The actor Bob Hoskins has died. He was only 71. He gave up
acting a couple of years ago when he was diagnosed with Parkinson’s; death was
said to be from ‘Complications following pneumonia.’
Many will remember him best for his roles in several of
Dennis Potter’s television works. Any actor favoured by Dennis Potter is likely
to be good, and probably an interesting person too. Hoskins was perhaps a touch
typecast: he always seemed to be playing the
slightly-disreputable-simple-cockney-with-a-heart-of-gold. Even when he played
an out-and-out villain, as in ‘The Long Good Friday’, the values of sympathy,
warmth, humour and general decency typical of the best of those who have led
un-sheltered lives were evident: there is a bit in that very dark film where
the Hoskins character remarks of a colleague whose body is being taken away in
an ice-cream van ‘That’s not very nice, is it? Goin’ aht like a Raspberry Ripple.’

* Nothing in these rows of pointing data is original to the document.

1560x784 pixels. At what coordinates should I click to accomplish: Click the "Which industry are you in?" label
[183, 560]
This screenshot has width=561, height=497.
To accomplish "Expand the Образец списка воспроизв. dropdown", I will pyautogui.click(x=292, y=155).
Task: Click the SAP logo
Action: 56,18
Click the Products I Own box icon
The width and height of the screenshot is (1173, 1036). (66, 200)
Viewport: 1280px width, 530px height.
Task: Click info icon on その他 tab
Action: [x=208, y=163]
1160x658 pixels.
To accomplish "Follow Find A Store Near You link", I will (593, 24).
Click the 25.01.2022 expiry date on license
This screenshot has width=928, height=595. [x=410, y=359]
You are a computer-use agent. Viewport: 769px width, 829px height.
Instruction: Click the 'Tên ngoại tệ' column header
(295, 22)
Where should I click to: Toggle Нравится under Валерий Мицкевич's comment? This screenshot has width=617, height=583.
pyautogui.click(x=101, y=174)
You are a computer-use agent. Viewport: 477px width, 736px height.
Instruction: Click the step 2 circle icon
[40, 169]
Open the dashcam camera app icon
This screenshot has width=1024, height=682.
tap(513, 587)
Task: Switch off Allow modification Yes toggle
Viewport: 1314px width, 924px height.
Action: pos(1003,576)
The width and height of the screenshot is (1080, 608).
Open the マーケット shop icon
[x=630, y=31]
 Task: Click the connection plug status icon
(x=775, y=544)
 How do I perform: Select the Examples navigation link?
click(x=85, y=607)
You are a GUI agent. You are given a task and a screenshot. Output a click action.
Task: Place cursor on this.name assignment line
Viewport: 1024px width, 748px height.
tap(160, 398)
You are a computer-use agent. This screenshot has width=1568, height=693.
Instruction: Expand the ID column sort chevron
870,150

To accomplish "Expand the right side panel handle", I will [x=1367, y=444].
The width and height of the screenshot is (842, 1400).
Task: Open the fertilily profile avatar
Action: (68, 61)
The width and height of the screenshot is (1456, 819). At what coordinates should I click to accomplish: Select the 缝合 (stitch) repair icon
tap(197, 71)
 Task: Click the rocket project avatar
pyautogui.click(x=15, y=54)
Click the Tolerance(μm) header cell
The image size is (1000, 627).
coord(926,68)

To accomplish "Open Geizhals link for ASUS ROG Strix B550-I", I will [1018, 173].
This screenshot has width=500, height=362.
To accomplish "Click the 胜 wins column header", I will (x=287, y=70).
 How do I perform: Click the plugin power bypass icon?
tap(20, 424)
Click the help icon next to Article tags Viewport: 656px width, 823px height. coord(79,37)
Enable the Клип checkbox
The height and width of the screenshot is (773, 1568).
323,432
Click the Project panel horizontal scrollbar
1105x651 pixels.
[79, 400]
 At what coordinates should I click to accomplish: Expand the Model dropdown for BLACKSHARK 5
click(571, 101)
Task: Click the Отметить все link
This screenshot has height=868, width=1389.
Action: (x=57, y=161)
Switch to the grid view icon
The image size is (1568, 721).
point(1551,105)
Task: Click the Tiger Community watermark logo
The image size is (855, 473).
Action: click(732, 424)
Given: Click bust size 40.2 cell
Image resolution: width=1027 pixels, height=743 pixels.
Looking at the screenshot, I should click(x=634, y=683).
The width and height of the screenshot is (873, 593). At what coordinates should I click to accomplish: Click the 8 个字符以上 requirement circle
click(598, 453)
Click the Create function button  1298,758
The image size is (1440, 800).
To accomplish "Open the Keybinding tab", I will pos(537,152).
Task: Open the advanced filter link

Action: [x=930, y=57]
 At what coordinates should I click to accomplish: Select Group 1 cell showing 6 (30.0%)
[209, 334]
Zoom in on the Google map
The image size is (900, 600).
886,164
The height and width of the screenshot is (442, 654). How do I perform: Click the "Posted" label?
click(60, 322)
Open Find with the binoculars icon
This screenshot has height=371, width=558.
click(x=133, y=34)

I knew him during the extended rehearsals, production week,
and first (and last) run of a dire musical called ‘Songbook’. Actors spend much
more time offstage, drinking tea and chatting in the Green Room, than on, and
he was much like the characters he played: there was, as they used to say, no ‘Side’
to him. He will be missed, both in and out of the theatre.